The following notebooks and applications demonstrate the capabilities provided by paperai.

### Notebooks

| Notebook  | Description  |       |
|:----------|:-------------|------:|
| [Introducing paperai](https://github.com/neuml/paperai/blob/master/examples/01_Introducing_paperai.ipynb) | Overview of the functionality provided by paperai | [![Open In Colab](https://colab.research.google.com/assets/colab-badge.svg)](https://colab.research.google.com/github/neuml/paperai/blob/master/examples/01_Introducing_paperai.ipynb) |
| [Medical Research Project](https://github.com/neuml/paperai/blob/master/examples/02_Medical_Research_Project.ipynb) | Research young onset colon cancer | [![Open In Colab](https://colab.research.google.com/assets/colab-badge.svg)](https://colab.research.google.com/github/neuml/paperai/blob/master/examples/02_Medical_Research_Project.ipynb) |

### Applications

| Application  | Description  |
|:----------|:-------------|
| [Search](https://github.com/neuml/paperai/blob/master/examples/search.py) | Search a paperai index. Set query parameters, execute searches and display results. |

## Building a model

paperai indexes databases previously built with [paperetl](https://github.com/neuml/paperetl). The following shows how to create a new paperai index.

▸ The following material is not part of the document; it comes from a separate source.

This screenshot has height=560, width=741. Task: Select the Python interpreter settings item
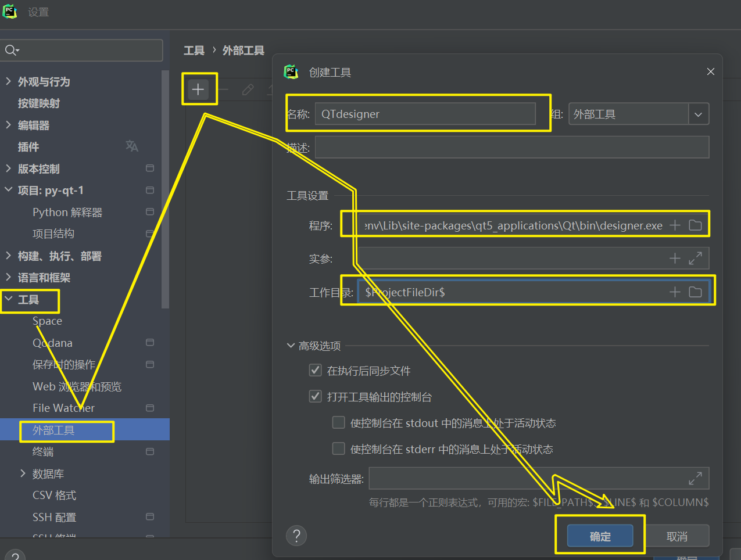(x=67, y=213)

1. (Optional) Create an index.yml file

    paperai uses the default txtai embeddings configuration when not specified. Alternatively, an index.yml file can be specified that takes all the same options as a txtai embeddings instance. See the [txtai documentation](https://neuml.github.io/txtai/embeddings/configuration) for more on the possible options. A simple example is shown below.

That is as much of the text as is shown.